[[ STORED DATA, beginning ]]
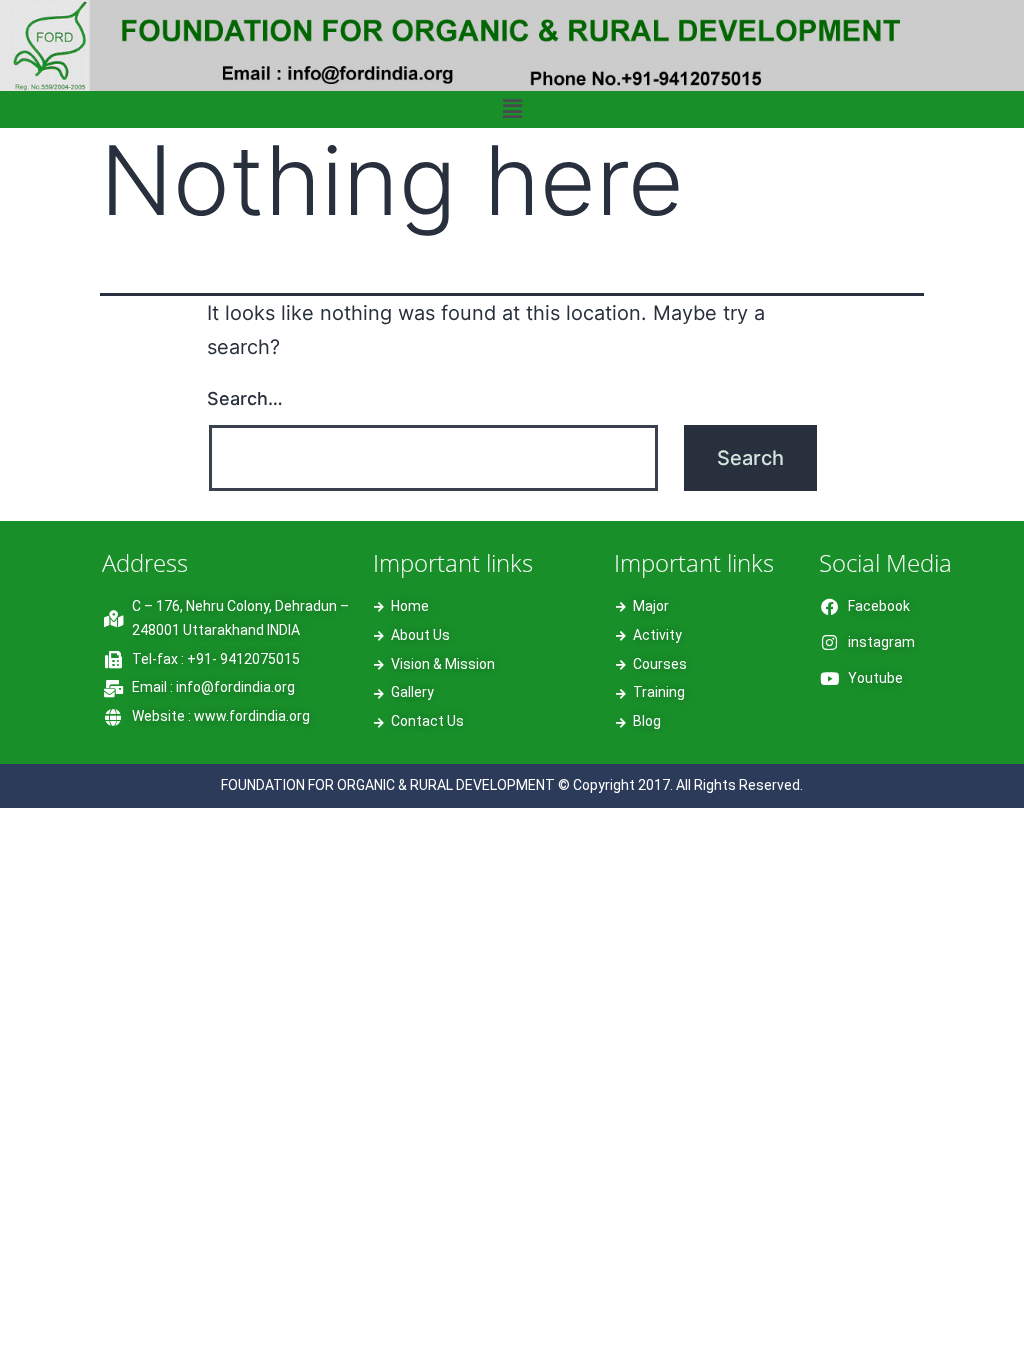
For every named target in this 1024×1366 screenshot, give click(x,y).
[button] (512, 109)
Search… (245, 398)
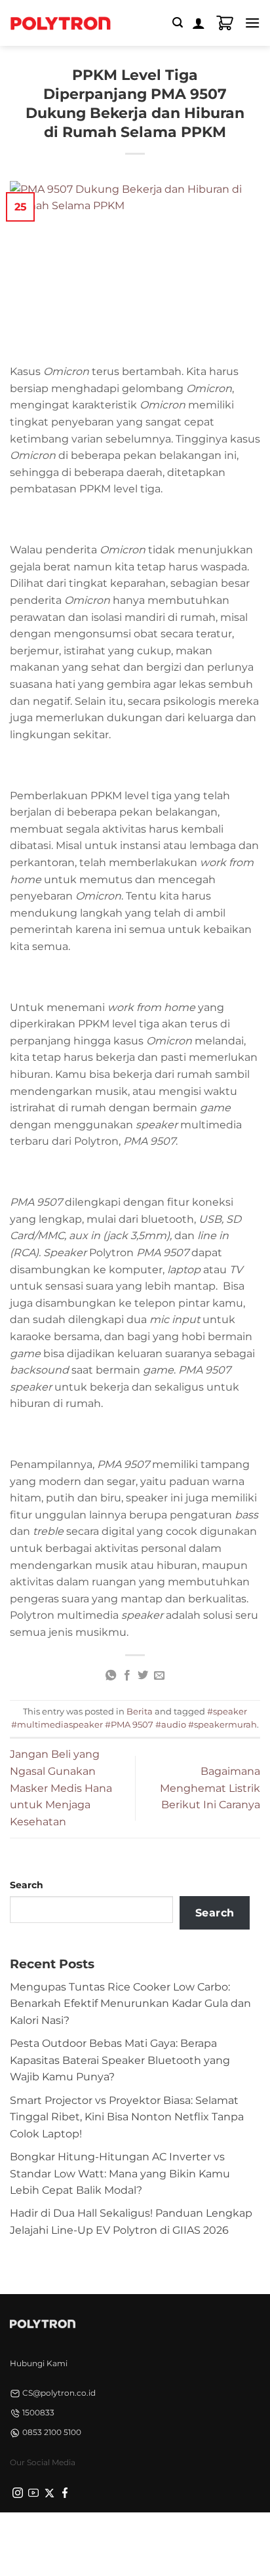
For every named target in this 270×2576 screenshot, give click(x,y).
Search (26, 1885)
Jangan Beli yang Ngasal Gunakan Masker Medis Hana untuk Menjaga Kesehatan (61, 1787)
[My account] (198, 23)
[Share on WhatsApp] (111, 1676)
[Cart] (224, 23)
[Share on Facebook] (127, 1676)
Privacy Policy (52, 2535)
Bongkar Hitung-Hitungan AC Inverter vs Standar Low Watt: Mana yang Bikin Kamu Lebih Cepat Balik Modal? (120, 2173)
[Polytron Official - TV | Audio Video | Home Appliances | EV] (60, 23)
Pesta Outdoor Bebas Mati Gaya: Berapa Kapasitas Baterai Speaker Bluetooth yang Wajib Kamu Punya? (120, 2060)
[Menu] (252, 23)
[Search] (177, 22)
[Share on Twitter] (143, 1676)
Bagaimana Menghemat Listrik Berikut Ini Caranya (210, 1788)
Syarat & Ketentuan (131, 2535)
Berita (139, 1711)
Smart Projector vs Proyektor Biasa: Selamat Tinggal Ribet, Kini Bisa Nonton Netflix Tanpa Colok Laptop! (127, 2117)
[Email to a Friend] (159, 1676)
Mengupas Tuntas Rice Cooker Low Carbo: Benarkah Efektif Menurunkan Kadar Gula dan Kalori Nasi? (130, 2004)
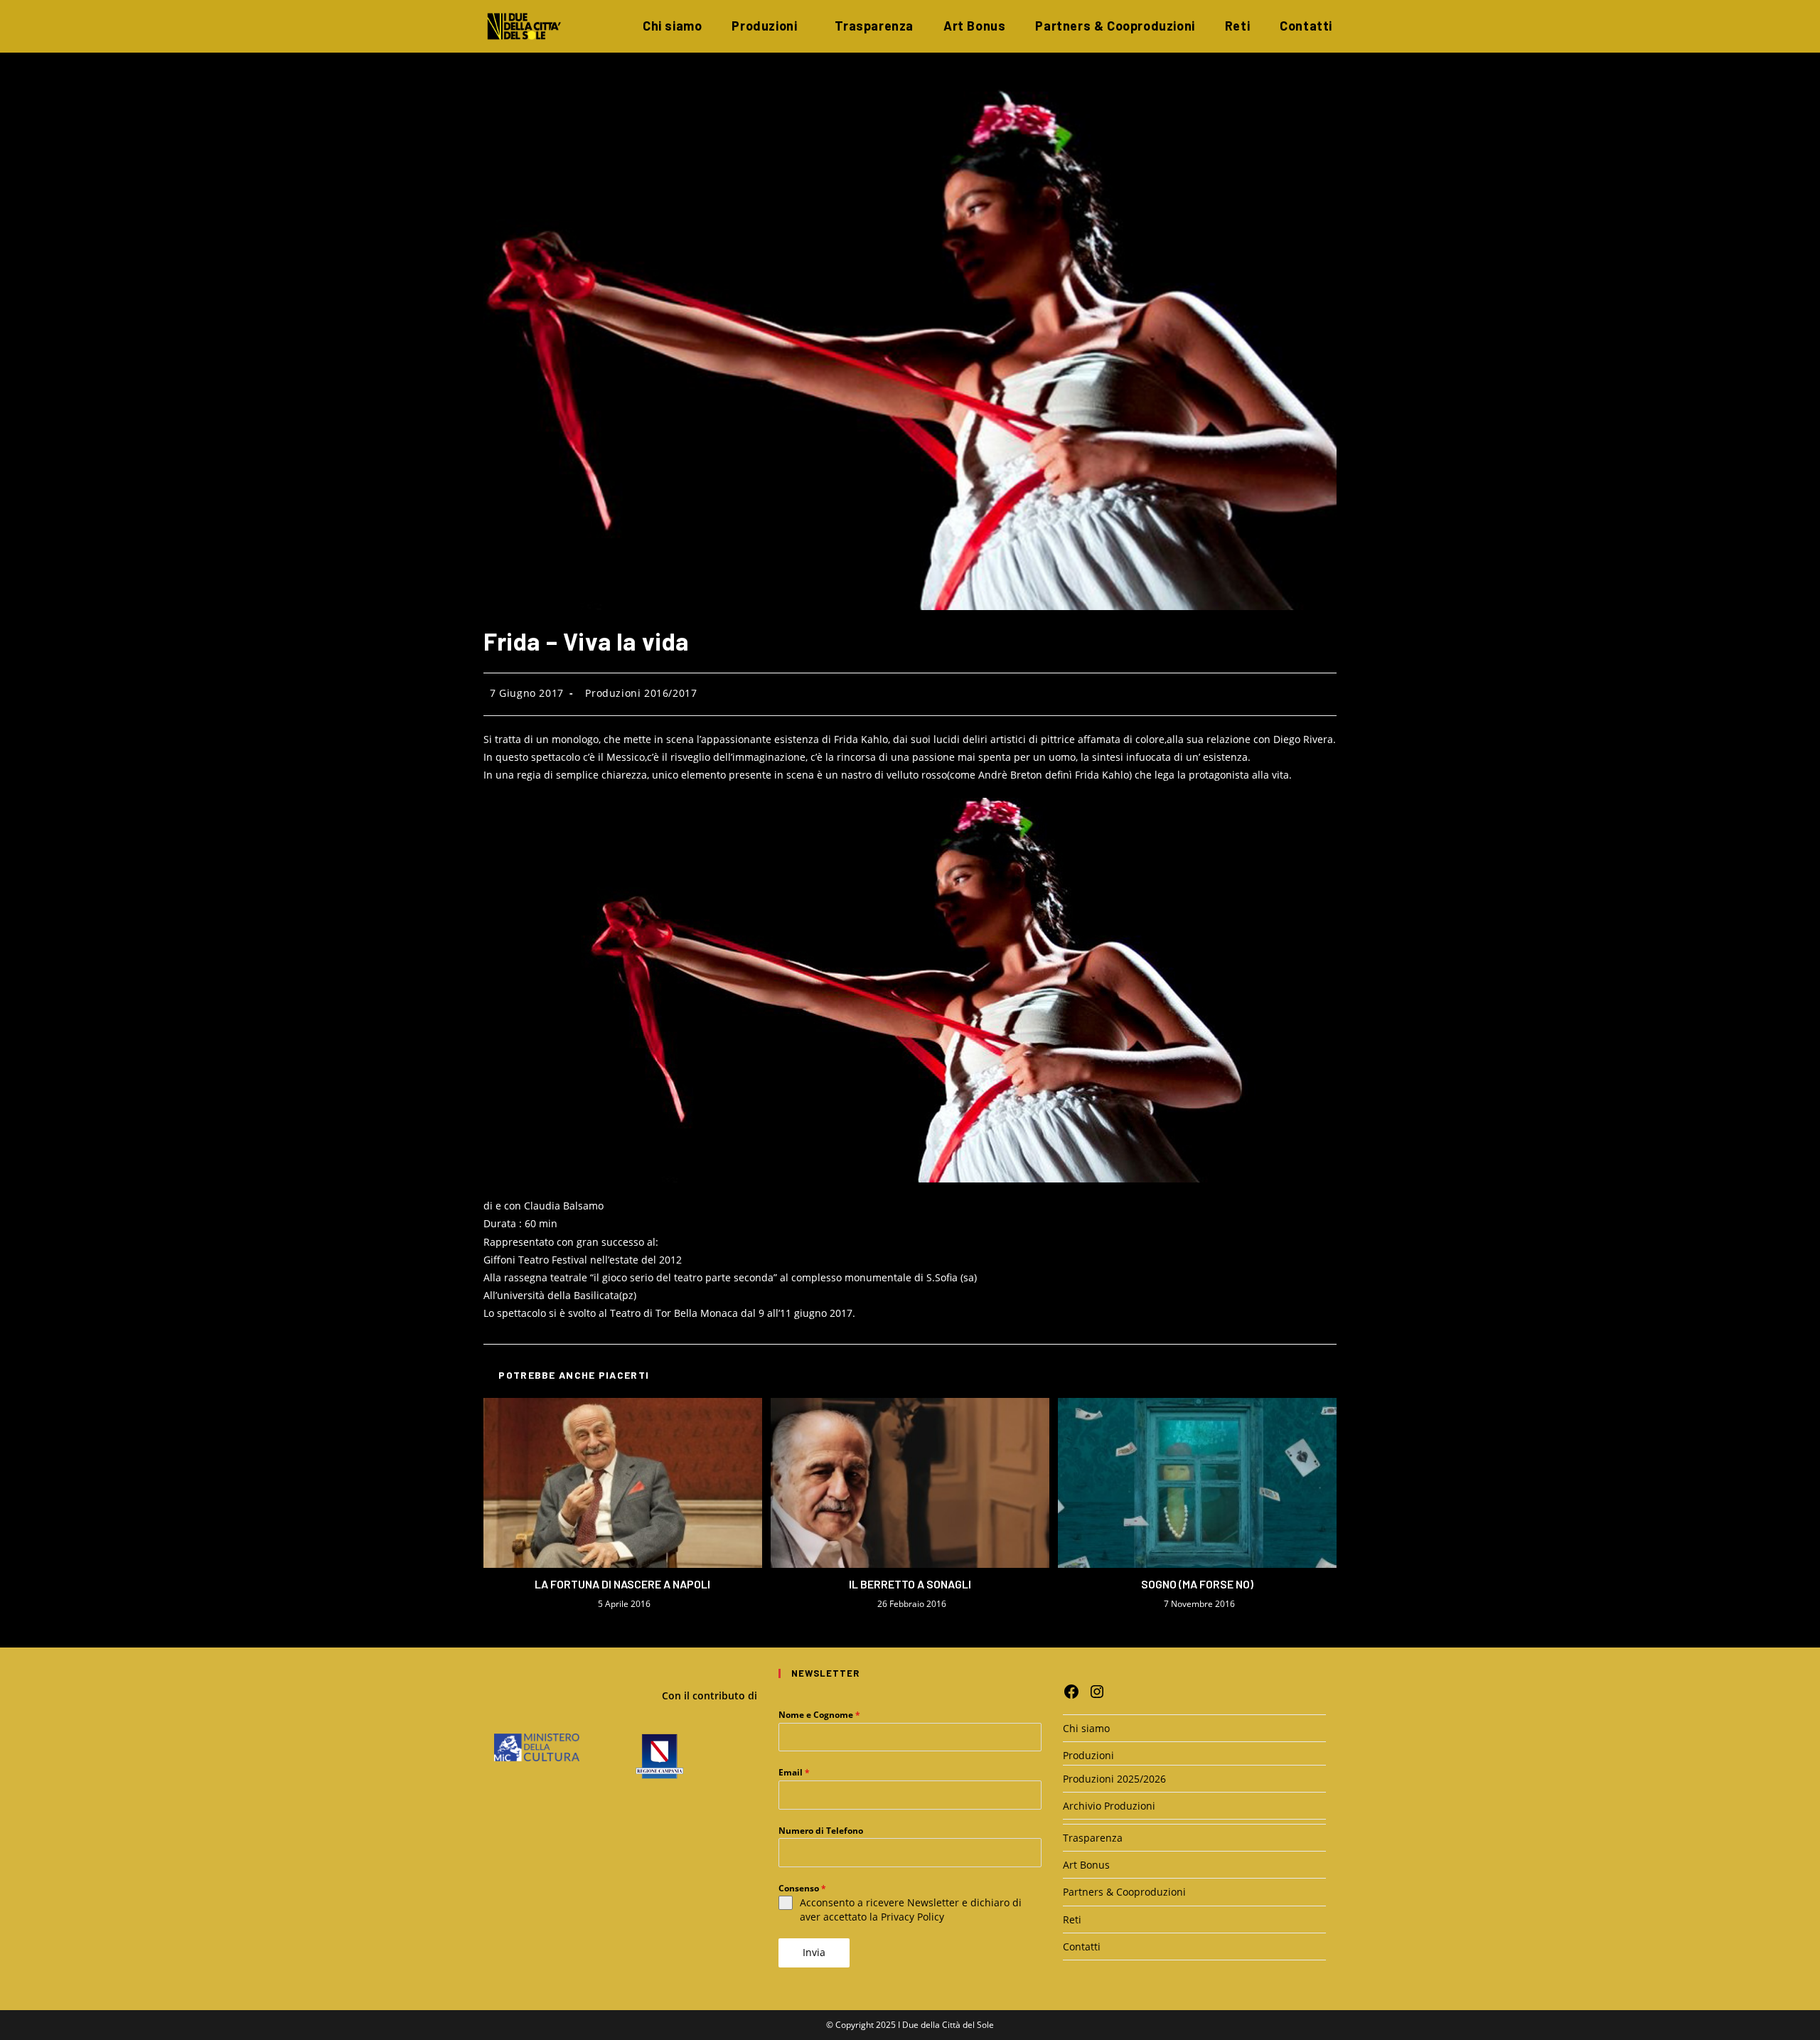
[[ STORED DATA, end ]]
**EXERCISE GOAL**
Where an entry holds a picture, drop it and transcribe everything else exactly.

**RESPONSE BOX**
For every named target in this 1024×1366 screenshot, give click(x,y).
[button] (512, 109)
Search… (245, 398)
For every named target in this 270×2576 screenshot, give click(x,y).
Search (26, 1885)
Jangan Beli yang Ngasal Gunakan Masker Medis Hana untuk Menjaga Kesehatan (61, 1787)
[My account] (198, 23)
[Share on WhatsApp] (111, 1676)
[Cart] (224, 23)
[Share on Facebook] (127, 1676)
Privacy Policy (52, 2535)
Bongkar Hitung-Hitungan AC Inverter vs Standar Low Watt: Mana yang Bikin Kamu Lebih Cepat Balik Modal? (120, 2173)
[Polytron Official - TV | Audio Video | Home Appliances | EV] (60, 23)
Pesta Outdoor Bebas Mati Gaya: Berapa Kapasitas Baterai Speaker Bluetooth yang Wajib Kamu Punya? (120, 2060)
[Menu] (252, 23)
[Search] (177, 22)
[Share on Twitter] (143, 1676)
Bagaimana Menghemat Listrik Berikut Ini Caranya (210, 1788)
Syarat & Ketentuan (131, 2535)
Berita (139, 1711)
Smart Projector vs Proyektor Biasa: Selamat Tinggal Ribet, Kini Bisa Nonton Netflix Tanpa Colok Laptop! (127, 2117)
[Email to a Friend] (159, 1676)
Mengupas Tuntas Rice Cooker Low Carbo: Benarkah Efektif Menurunkan Kadar Gula dan Kalori Nasi? (130, 2004)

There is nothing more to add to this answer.